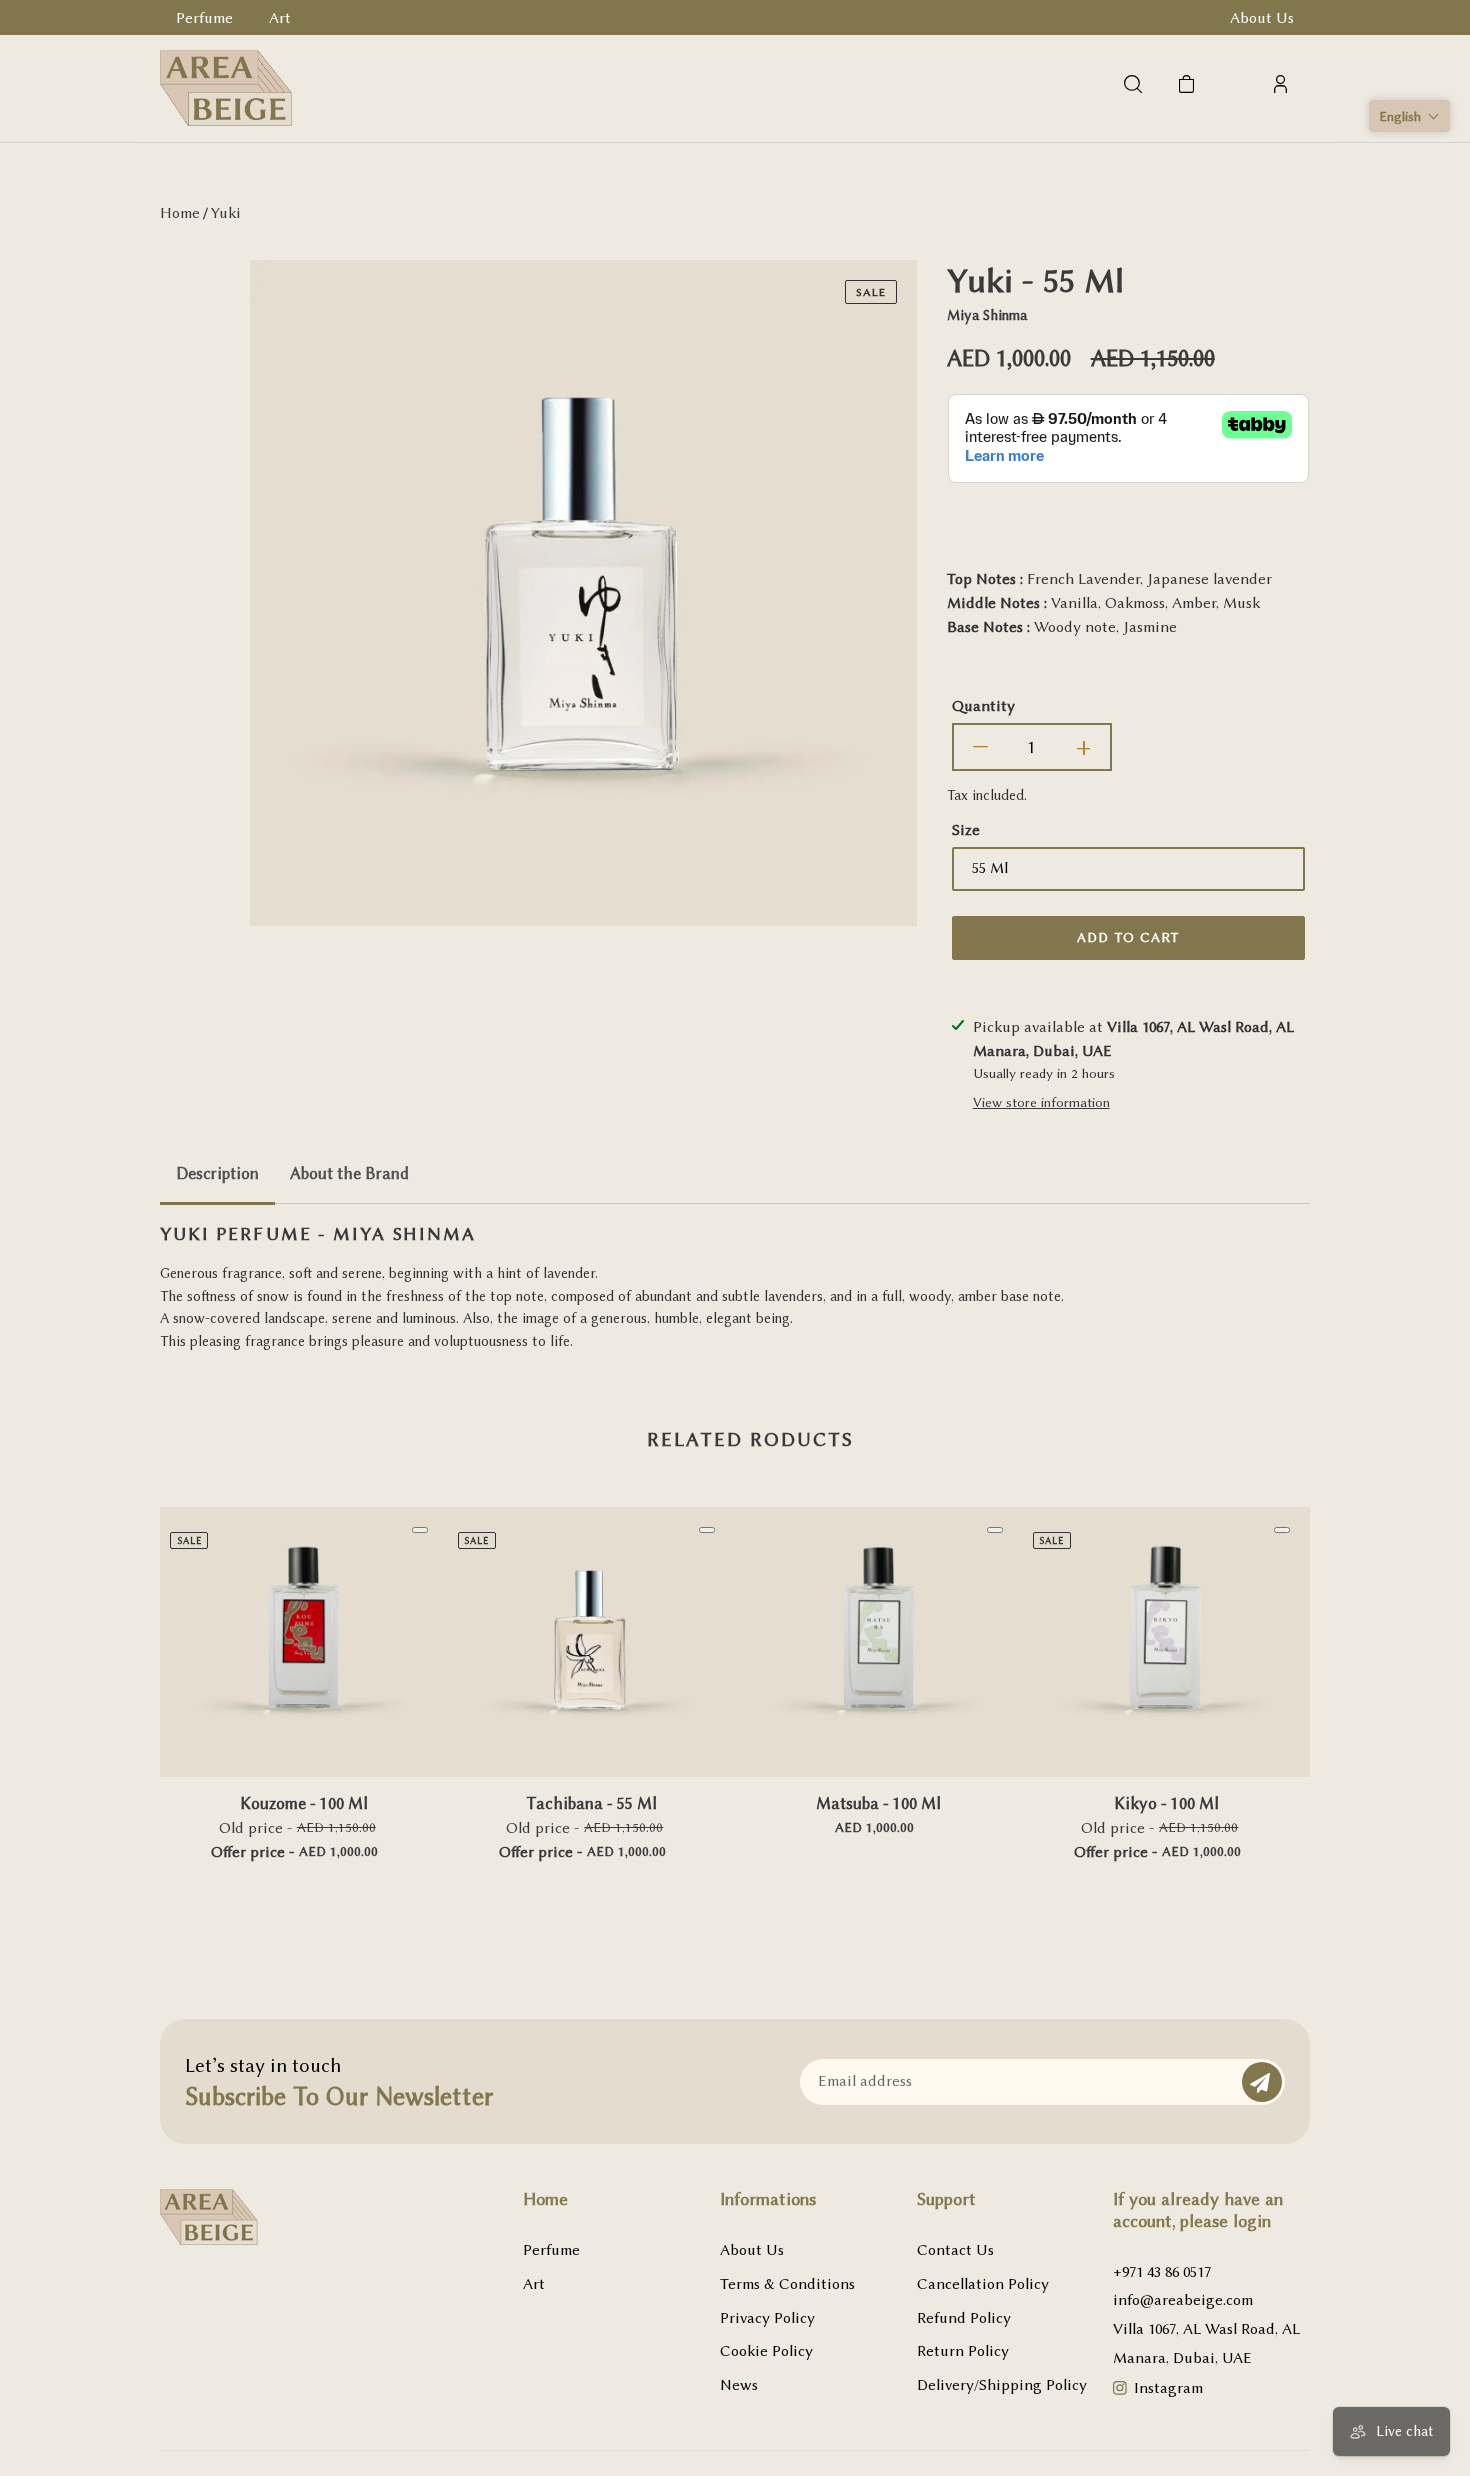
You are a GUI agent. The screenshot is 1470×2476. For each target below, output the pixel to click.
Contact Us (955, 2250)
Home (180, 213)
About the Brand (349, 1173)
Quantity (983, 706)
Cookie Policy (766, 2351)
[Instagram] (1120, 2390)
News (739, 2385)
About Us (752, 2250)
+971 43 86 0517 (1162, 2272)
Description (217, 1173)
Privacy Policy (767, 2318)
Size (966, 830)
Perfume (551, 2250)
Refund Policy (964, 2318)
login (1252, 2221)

• • • • •

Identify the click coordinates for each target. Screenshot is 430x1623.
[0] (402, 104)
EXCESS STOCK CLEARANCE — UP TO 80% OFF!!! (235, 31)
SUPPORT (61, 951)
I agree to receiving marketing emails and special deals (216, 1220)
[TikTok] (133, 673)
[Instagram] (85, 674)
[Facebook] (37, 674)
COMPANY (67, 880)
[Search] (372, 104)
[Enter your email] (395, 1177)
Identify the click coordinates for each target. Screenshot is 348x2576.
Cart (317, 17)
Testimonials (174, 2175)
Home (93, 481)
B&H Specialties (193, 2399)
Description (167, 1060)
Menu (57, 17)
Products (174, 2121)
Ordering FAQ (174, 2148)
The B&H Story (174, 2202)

• • • • •

Across all the entries, how many lines include "each"? Answer with the number alone.

3